▸ Task directions
In the review of Blood Night, give the passage again starting at "Blood Night comes" and ending at "Killer Tomatoes sing-a-long.", but change "script" to "screenplay".

▸ Page extract
★ ★ ★ ★

Blood Night comes the collection of urban legends surrounding the woman known as Mary Hatchet related to areas in Long Island, Mt. Misery and even Kings Park Psychiatric Center housed her at some point, and connected to the Sweet Hollow Road, all of this helped director Frank Sabatella create his first feature ever. He and Elke Blasi wrote the script featuring many references to horror films from the 1980s, an interesting trend, and so much influence from one decade and overlooking the mundane years in the 1990s, nevertheless their film brings buckets of gore and plenty of exposure. There are two clear anthems sung in the film informing fans quickly of the priceless treat viewing before them, first the track Party Time used in Return of the Living Dead (1985) and then Killer Tomatoes sing-a-long.
The story starts with a little back-story of Mary Hatchet, telling from 1978, which involved a young Mary using scissors to her mother’s eye and then a hatchet to her dear father, then finishing off her precious mother, resulting her staying at a mental hospital. Horror fans will definitely rejoice that at the beginning for about 15minutes the blood and guts get a solid taste of the bloody bonds of parenting. Flash forward to 1989 she parades about naked and gets rape by an orderly who impregnates her and leading to lies of child’s birth. Shortly afterward she escapes, naked, now played by Samantha Facchi (her scenes done in subfreezing weather) bloody carrying a head, and shot dead by police. Now a few critics state the shooting goes too far, but not in today’s society where it is a moot point for it all gives rise to teens that have just another reason to party, drink, and have sexual thrills, all on the anniversary date of the murders. Her story, at times, mirrors both Michael Myers and Carrie storylines very closely. Especially, Carrie (1976) her shower scene with menstruation, and the ignorance of mother regarding it as sinful, here the action brings about a form of conjuring, screams and cries of pain, the blood as the life-force to ensue violent rampage of hacking up people. In addition, the usage of the Ouija board at a cemetery is an interesting turn of events since most of the time the object only used in haunted houses and for enhancing the paranormal activity hence the ability to awaken past traumas.

★ ★ ★ ★

▸ Dataset content
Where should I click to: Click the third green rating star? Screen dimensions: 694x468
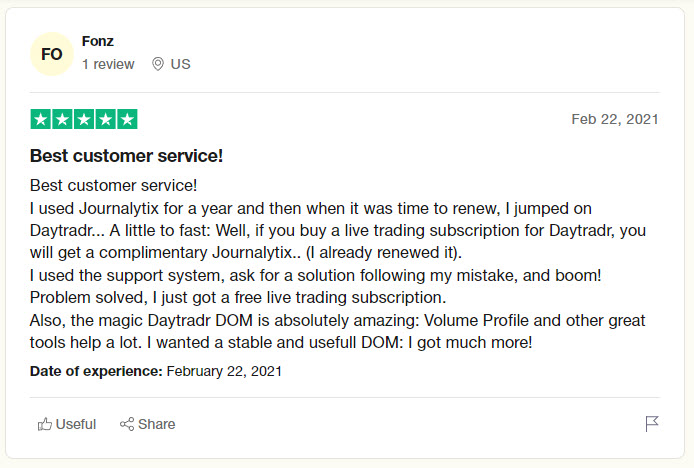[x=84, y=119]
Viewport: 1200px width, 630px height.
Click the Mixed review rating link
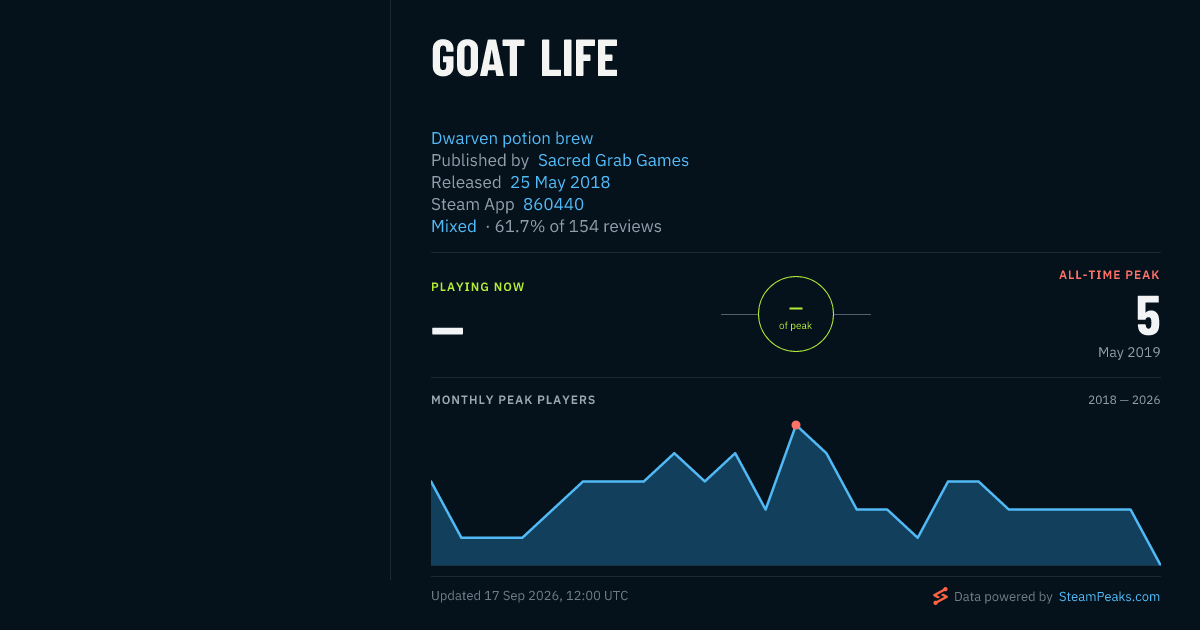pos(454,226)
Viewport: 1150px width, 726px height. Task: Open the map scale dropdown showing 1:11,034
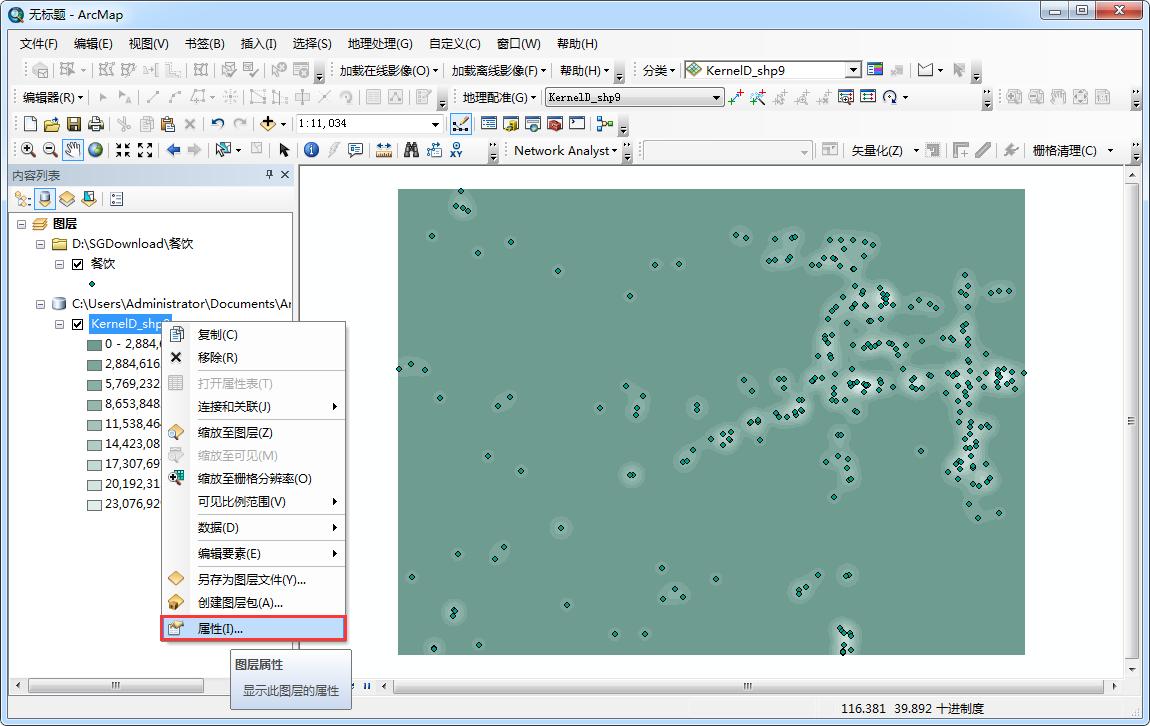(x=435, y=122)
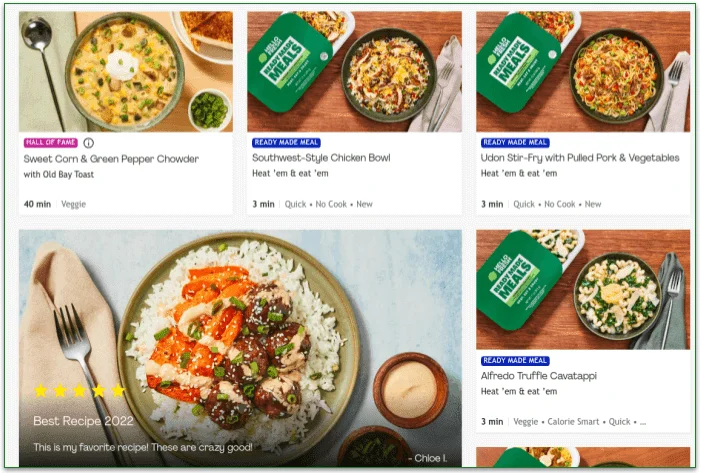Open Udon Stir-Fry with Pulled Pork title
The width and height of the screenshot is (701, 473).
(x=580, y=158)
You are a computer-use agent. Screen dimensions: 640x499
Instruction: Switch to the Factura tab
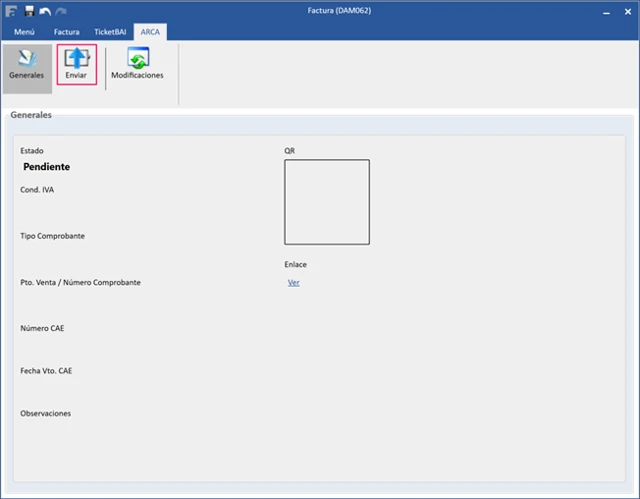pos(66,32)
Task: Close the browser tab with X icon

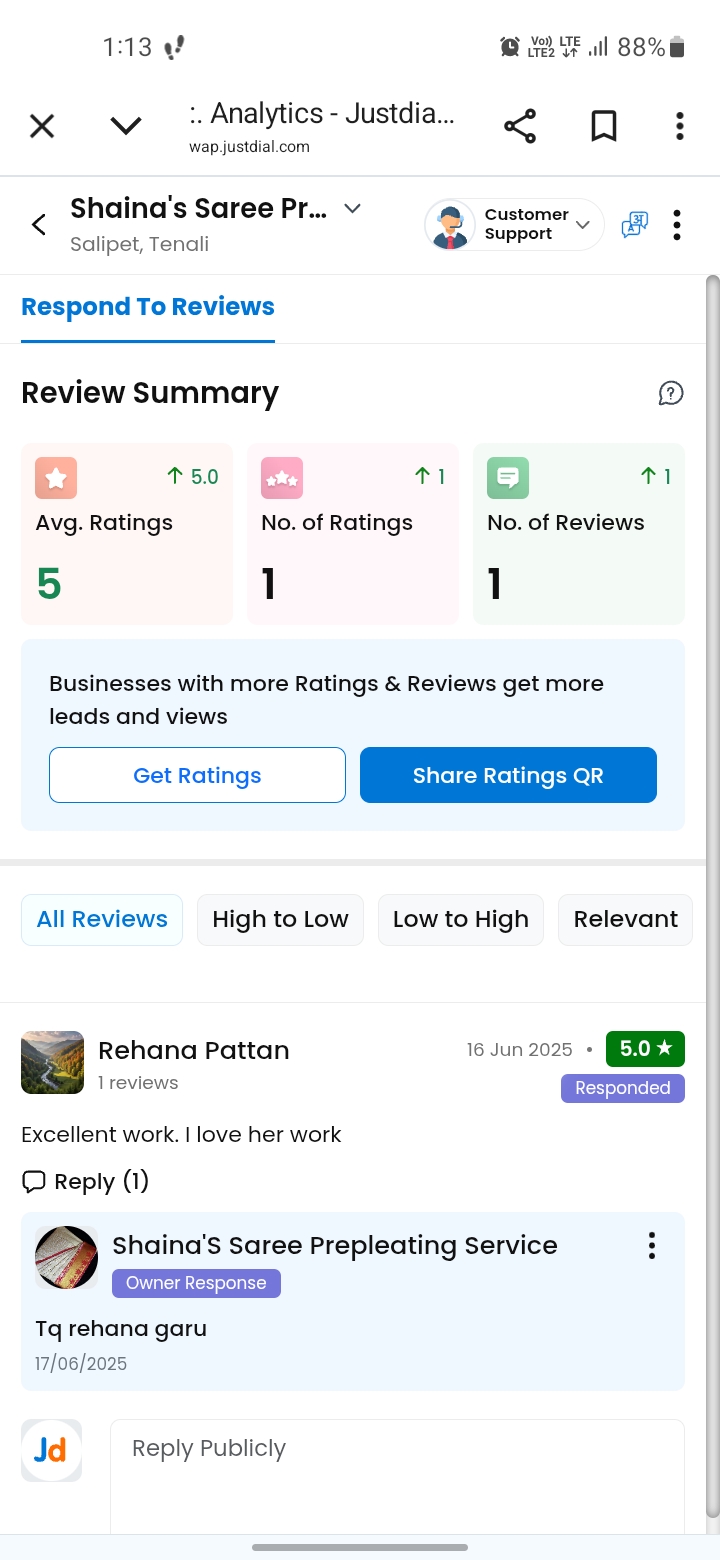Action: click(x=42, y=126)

★ ★ ★ ★

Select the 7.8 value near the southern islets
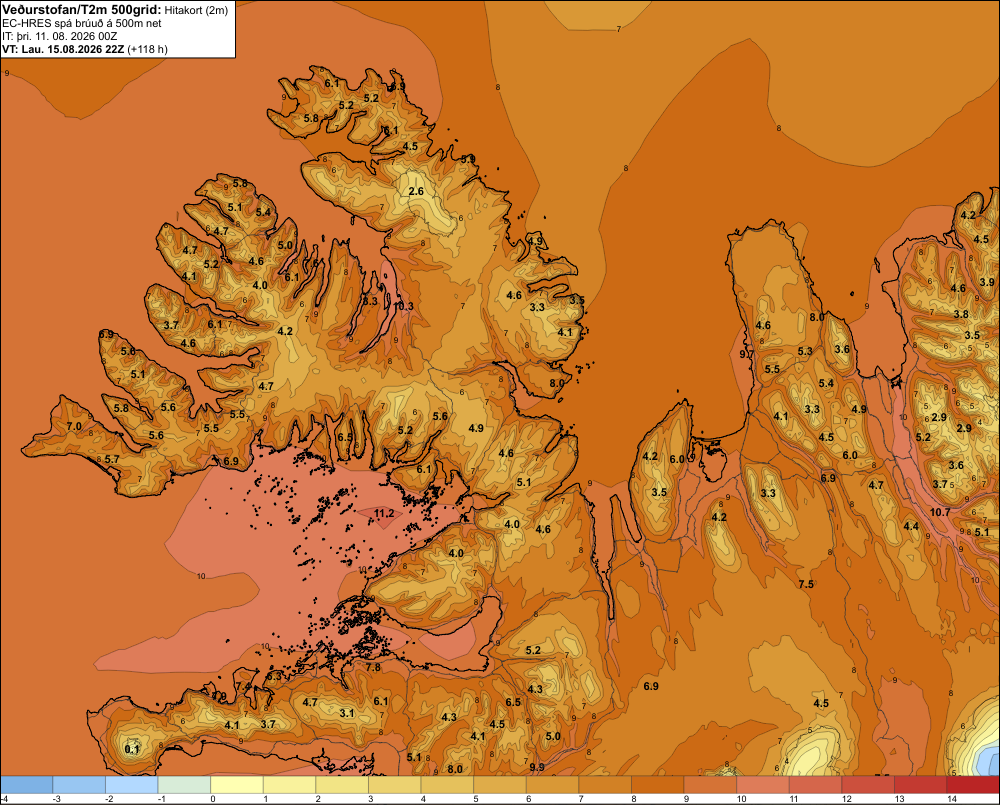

★ ★ ★ ★

▸ Task answer
Blood Night comes the collection of urban legends surrounding the woman known as Mary Hatchet related to areas in Long Island, Mt. Misery and even Kings Park Psychiatric Center housed her at some point, and connected to the Sweet Hollow Road, all of this helped director Frank Sabatella create his first feature ever. He and Elke Blasi wrote the screenplay featuring many references to horror films from the 1980s, an interesting trend, and so much influence from one decade and overlooking the mundane years in the 1990s, nevertheless their film brings buckets of gore and plenty of exposure. There are two clear anthems sung in the film informing fans quickly of the priceless treat viewing before them, first the track Party Time used in Return of the Living Dead (1985) and then Killer Tomatoes sing-a-long.